===== Entries supplied =====

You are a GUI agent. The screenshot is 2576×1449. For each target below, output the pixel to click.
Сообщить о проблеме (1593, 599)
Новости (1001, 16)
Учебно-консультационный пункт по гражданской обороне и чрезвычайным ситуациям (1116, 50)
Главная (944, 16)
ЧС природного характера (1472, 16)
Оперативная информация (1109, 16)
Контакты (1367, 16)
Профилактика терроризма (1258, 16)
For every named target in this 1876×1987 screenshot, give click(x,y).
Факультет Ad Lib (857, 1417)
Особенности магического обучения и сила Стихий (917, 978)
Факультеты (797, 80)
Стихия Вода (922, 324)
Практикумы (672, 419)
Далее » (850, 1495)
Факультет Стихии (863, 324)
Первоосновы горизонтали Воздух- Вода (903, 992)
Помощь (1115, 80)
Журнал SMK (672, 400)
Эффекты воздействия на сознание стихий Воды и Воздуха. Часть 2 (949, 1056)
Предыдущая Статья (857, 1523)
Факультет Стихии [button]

=====

▶ [What is needed]: Please copy the line holding "Контакты (1367, 16)" and all lines after it to the end of the records, exactly, and nothing else.

▶ [Written answer]:
Контакты (1367, 16)
Профилактика терроризма (1258, 16)
For every named target in this 1876×1987 screenshot, give click(x,y).
Факультет Ad Lib (857, 1417)
Особенности магического обучения и сила Стихий (917, 978)
Факультеты (797, 80)
Стихия Вода (922, 324)
Практикумы (672, 419)
Далее » (850, 1495)
Факультет Стихии (863, 324)
Первоосновы горизонтали Воздух- Вода (903, 992)
Помощь (1115, 80)
Журнал SMK (672, 400)
Эффекты воздействия на сознание стихий Воды и Воздуха. Часть 2 (949, 1056)
Предыдущая Статья (857, 1523)
Факультет Стихии [button]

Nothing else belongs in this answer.